LOL david It was scary I was the fastest car by a lot.... I hate having to pass others... But I sure did get alot of practice that day...Had two laps on the next fastest before I let up and waited for the buzzer in all three heats

Just hope they do a stock 12 scale at the birds... Stocks is so much more fun then 19 turn


----------



## Smalls (Dec 15, 2003)

I thought it was a done deal..... 12th stock oval = 19t motor. Are they thinking of changing this?


----------



## Sir crashalot (Oct 16, 2001)

Smalls a 19 turn motor is not a "stock" Stock as in 27 turn.. We use to run 19 turn in 12th scale but found the cars were always on the edge of out of control.. Going to the 27 turn made them much more driver freindly...


----------



## Smalls (Dec 15, 2003)

Sir crashalot said:


> Smalls a 19 turn motor is not a "stock" Stock as in 27 turn.. We use to run 19 turn in 12th scale but found the cars were always on the edge of out of control.. Going to the 27 turn made them much more driver freindly...



LOL, I should have phrased that better. I knew the difference... I just worded it wrong. Dumb me ( waiting for folks I know to jump in here I left the window open). I just was just curious which it was going to be.


----------



## Herc Driver (Oct 4, 2001)

Hey dumb question but will any 190-200mm nascar type body work or is the losi body basically the only one that will fit (nascar style that is)


----------



## Promatchracer (Sep 28, 2001)

Herc I will answer your ? but that means you have to go to the Birds 
Any Nascar body will work Most of them where using a High Downforce Monte Carlo body for Pancars 
If you need one I will send you one for free if you are goin g

LMK


----------



## Herc Driver (Oct 4, 2001)

Hey Casey! I just got moved to Georgia! I reall want to go...and plan on it. I am thinking the Touring oval is the class for me since I have not raced in forever! I didn't know if the bodies that were 200mm or the Losi ones would fit my touring car. Such a newbie question huh?
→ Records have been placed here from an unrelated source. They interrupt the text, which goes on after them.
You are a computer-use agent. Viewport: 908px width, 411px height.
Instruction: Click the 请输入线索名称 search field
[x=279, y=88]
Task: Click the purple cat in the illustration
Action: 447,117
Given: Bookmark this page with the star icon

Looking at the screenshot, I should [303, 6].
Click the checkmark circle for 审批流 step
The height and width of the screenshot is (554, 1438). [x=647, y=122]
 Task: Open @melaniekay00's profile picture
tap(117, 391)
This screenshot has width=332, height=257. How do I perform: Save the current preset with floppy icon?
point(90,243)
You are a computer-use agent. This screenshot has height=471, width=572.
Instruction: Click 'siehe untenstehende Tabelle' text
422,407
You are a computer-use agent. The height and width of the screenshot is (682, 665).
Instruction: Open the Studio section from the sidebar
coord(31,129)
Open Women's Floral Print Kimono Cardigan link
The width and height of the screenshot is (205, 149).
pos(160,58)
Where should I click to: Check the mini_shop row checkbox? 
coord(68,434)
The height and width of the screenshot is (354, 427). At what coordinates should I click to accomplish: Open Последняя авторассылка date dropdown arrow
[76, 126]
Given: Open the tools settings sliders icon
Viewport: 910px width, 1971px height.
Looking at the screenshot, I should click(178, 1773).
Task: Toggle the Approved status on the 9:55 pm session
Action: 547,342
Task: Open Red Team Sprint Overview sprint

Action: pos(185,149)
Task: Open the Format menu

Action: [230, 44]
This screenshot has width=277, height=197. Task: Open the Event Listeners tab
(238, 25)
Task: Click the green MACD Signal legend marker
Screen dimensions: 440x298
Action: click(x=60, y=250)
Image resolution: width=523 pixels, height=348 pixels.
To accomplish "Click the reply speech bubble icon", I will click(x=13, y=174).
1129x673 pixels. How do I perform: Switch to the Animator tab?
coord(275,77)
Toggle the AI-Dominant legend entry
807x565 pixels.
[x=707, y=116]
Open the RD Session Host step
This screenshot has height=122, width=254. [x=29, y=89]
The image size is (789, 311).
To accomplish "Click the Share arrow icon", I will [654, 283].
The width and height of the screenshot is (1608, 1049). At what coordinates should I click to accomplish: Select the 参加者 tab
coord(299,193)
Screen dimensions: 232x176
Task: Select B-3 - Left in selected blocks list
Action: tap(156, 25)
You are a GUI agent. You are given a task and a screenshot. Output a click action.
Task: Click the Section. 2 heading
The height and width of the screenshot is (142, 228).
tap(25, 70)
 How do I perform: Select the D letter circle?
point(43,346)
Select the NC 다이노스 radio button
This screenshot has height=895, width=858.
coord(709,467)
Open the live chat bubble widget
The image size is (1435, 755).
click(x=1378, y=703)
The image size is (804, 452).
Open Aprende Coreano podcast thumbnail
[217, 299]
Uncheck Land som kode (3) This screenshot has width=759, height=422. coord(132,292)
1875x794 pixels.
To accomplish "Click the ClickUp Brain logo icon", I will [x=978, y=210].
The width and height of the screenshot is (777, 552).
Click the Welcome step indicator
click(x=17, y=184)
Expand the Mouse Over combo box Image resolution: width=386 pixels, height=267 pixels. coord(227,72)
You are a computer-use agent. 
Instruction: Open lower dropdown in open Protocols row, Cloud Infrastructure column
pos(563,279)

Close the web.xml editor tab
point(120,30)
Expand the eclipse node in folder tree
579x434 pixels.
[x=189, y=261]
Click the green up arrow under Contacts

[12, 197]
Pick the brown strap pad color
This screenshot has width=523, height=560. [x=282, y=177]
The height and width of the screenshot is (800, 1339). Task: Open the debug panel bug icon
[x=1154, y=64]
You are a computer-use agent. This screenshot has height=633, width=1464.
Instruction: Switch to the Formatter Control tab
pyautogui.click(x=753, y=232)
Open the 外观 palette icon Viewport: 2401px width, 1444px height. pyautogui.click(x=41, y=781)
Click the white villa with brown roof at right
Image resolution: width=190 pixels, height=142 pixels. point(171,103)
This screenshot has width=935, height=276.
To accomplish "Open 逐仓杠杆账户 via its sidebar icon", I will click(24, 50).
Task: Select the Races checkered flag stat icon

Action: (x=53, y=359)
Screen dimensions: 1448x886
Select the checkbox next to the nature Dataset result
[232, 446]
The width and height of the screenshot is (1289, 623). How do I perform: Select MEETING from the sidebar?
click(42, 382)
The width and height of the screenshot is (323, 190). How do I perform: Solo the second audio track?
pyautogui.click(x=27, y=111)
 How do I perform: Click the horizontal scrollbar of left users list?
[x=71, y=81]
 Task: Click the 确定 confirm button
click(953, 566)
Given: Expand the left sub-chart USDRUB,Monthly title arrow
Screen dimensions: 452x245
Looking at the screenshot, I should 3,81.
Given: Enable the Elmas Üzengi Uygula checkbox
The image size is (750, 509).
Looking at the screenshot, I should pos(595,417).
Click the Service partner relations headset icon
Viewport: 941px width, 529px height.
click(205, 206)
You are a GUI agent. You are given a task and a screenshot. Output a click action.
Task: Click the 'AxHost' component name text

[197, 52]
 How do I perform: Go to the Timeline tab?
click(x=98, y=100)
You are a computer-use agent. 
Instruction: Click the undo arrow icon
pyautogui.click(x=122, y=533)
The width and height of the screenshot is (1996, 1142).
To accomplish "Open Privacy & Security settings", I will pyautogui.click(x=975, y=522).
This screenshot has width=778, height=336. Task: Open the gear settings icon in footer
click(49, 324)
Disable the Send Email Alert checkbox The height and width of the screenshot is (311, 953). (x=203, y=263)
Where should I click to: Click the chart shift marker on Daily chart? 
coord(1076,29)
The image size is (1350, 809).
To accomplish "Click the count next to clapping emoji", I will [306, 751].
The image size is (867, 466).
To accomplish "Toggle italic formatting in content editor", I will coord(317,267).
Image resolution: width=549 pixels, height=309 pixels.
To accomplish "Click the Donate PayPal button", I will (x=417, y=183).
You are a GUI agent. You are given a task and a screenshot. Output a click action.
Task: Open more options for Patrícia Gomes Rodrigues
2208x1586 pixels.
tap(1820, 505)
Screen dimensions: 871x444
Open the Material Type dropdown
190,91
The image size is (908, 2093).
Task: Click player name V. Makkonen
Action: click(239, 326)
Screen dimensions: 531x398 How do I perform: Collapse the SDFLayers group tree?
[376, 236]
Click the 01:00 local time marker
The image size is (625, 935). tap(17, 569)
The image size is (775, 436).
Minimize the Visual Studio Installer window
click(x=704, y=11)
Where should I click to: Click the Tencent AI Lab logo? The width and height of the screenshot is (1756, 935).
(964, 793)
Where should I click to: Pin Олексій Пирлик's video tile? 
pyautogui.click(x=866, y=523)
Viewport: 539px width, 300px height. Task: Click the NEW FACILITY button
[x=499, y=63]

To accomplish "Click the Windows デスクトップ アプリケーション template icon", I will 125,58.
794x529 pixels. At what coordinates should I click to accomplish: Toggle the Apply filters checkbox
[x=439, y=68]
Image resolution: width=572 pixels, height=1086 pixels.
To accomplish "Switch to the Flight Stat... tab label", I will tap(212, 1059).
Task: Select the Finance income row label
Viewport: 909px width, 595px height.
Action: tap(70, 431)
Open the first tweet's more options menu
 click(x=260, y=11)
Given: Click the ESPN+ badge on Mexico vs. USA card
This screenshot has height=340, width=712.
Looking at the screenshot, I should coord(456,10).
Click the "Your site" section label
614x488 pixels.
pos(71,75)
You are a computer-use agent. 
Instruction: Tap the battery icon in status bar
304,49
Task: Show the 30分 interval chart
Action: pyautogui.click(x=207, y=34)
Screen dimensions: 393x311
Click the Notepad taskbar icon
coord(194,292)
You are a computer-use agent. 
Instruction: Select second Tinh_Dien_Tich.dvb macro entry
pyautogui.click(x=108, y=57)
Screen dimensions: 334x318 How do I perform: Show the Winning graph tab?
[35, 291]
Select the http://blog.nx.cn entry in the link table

If you have a body you don't mind getting rid of I'd happily use it! send me an email at home and Ill shoot you my Georgia address.

What class you racing in? I may do touring 19x as well...who knows....I am REALLY UNFAMILIAR with the foam tires too so I could use help in that department with tire advice.
But it will be fun none the less!

[email protected]

Paul


----------



## Herc Driver (Oct 4, 2001)

Forgot to mention Ill be dusting off the Tamiya TA04!...Gotta get some track-time b4 the TCS races!


----------



## jason crist (Nov 8, 2002)

Hey Casey Brake

i'm going to snowbirds where's my free body ? lol 

I don't think you'll get any of me this year i'm running right know just 19 turn, but i might run mod 4 cell also 

later
jason


----------



## Promatchracer (Sep 28, 2001)

jason crist said:


> I don't think you'll get any of me this year i'm running right know just 19 turn, but i might run mod 4 cell also
> 
> later
> jason



Whats that mean 
Still trying to figure out how I am getting down this year 
It is either RV rental or friends(if he goes)
Drive the truck and stay in hotel 
Drive truck and borrow pull behind camper

Either way I wil be there


----------